PROBLEM REQUIREMENTS
Return each line exactly as written. Begin with the first line of the entries and end with the line that has "Japonské dny promění".

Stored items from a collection
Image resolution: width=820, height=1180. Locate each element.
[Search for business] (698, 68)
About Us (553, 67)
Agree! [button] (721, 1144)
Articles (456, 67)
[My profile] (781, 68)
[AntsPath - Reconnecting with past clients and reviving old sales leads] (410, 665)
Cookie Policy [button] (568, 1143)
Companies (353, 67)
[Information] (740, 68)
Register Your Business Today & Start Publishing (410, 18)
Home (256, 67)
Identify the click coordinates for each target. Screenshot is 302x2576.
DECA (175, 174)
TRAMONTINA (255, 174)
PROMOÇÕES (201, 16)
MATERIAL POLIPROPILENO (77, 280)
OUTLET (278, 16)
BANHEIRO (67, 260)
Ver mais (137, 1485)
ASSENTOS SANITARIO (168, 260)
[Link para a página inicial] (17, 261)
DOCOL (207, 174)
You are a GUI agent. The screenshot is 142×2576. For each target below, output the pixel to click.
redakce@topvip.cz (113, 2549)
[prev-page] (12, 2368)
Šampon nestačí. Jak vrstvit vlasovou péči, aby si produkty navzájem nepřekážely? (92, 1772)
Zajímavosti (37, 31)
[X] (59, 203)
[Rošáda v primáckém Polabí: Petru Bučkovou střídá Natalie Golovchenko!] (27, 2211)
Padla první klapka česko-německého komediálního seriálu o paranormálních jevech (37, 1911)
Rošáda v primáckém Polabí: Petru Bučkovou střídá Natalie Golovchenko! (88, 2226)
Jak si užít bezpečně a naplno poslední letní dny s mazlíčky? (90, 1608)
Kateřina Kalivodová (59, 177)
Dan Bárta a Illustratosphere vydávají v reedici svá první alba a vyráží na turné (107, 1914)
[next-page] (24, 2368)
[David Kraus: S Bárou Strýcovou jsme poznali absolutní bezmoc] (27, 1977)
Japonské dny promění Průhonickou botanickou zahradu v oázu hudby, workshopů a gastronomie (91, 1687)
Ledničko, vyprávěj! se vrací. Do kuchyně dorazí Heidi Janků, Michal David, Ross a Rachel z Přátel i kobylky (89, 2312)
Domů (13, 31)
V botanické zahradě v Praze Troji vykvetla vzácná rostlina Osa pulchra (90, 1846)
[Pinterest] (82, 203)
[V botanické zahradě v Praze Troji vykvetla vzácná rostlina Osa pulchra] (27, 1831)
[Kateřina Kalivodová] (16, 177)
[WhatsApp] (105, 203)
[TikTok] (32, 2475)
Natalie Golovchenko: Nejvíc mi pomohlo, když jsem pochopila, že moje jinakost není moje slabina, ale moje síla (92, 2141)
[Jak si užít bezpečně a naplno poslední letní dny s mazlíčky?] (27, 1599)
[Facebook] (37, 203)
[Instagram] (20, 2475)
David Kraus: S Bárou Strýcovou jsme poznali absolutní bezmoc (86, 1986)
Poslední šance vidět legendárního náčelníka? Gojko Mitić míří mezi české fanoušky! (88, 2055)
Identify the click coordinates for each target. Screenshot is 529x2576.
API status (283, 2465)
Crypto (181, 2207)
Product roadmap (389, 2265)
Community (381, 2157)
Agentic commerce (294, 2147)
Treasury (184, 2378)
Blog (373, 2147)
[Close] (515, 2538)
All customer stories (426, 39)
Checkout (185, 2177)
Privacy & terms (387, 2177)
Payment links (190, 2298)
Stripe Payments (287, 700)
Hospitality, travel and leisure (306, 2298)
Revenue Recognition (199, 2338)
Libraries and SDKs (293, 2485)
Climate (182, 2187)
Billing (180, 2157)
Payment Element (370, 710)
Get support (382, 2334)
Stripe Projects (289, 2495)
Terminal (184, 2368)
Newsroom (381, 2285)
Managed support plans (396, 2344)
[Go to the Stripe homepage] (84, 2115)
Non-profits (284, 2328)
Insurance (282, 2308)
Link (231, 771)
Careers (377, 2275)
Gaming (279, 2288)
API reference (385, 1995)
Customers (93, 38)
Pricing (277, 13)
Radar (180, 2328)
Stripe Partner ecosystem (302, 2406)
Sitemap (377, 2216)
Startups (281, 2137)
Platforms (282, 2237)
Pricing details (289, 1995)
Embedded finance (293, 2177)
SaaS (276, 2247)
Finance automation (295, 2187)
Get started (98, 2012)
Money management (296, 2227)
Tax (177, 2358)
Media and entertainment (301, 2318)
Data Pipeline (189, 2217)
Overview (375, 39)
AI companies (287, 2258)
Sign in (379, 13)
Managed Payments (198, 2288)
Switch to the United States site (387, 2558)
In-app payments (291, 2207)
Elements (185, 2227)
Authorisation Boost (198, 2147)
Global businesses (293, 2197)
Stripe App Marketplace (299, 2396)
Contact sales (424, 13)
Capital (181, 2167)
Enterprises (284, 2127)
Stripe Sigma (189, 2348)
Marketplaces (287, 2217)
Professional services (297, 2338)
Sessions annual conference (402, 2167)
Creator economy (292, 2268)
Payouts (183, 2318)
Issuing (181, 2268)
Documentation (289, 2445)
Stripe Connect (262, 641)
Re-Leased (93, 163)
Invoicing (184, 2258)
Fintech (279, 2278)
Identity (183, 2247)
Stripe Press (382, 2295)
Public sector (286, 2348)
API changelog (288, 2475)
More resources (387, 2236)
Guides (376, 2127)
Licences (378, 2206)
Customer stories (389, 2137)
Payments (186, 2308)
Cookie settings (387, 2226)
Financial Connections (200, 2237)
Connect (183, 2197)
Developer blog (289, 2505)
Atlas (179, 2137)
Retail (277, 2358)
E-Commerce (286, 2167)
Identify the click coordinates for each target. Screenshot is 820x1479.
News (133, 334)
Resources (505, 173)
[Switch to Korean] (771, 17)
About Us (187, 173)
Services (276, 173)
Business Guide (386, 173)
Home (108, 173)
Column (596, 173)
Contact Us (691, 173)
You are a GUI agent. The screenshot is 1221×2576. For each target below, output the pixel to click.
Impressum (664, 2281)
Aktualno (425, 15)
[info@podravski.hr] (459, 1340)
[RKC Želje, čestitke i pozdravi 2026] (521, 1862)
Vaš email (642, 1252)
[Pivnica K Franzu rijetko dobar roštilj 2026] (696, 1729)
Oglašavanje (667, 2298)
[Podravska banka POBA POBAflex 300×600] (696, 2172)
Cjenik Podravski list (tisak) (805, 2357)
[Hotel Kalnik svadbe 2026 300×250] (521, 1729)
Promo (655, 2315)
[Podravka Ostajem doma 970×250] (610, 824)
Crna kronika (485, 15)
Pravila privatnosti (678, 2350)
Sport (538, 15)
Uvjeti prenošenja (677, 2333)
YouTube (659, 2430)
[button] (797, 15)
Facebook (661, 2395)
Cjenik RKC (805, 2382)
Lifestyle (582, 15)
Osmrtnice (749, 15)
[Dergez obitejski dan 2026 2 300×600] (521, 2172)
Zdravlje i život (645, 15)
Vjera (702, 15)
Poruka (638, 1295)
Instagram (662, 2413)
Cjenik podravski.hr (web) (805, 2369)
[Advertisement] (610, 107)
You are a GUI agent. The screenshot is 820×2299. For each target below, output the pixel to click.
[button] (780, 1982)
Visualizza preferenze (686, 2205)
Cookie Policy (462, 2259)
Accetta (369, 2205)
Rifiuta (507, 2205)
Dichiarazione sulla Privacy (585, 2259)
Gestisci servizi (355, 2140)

RESPONSE FOR THIS EXERCISE
Image resolution: width=820, height=1180. Locate each element.
[Search for business] (698, 68)
About Us (553, 67)
Agree! [button] (721, 1144)
Articles (456, 67)
[My profile] (781, 68)
[AntsPath - Reconnecting with past clients and reviving old sales leads] (410, 665)
Cookie Policy [button] (568, 1143)
Companies (353, 67)
[Information] (740, 68)
Register Your Business Today & Start Publishing (410, 18)
Home (256, 67)
Identify the click coordinates for each target. Screenshot is 302x2576.
DECA (175, 174)
TRAMONTINA (255, 174)
PROMOÇÕES (201, 16)
MATERIAL POLIPROPILENO (77, 280)
OUTLET (278, 16)
BANHEIRO (67, 260)
Ver mais (137, 1485)
ASSENTOS SANITARIO (168, 260)
[Link para a página inicial] (17, 261)
DOCOL (207, 174)
You are a GUI agent. The screenshot is 142×2576. For each target below, output the pixel to click.
redakce@topvip.cz (113, 2549)
[prev-page] (12, 2368)
Šampon nestačí. Jak vrstvit vlasovou péči, aby si produkty navzájem nepřekážely? (92, 1772)
Zajímavosti (37, 31)
[X] (59, 203)
[Rošáda v primáckém Polabí: Petru Bučkovou střídá Natalie Golovchenko!] (27, 2211)
Padla první klapka česko-německého komediálního seriálu o paranormálních jevech (37, 1911)
Rošáda v primáckém Polabí: Petru Bučkovou střídá Natalie Golovchenko! (88, 2226)
Jak si užít bezpečně a naplno poslední letní dny s mazlíčky? (90, 1608)
Kateřina Kalivodová (59, 177)
Dan Bárta a Illustratosphere vydávají v reedici svá první alba a vyráží na turné (107, 1914)
[next-page] (24, 2368)
[David Kraus: S Bárou Strýcovou jsme poznali absolutní bezmoc] (27, 1977)
Japonské dny promění Průhonickou botanickou zahradu v oázu hudby, workshopů a gastronomie (91, 1687)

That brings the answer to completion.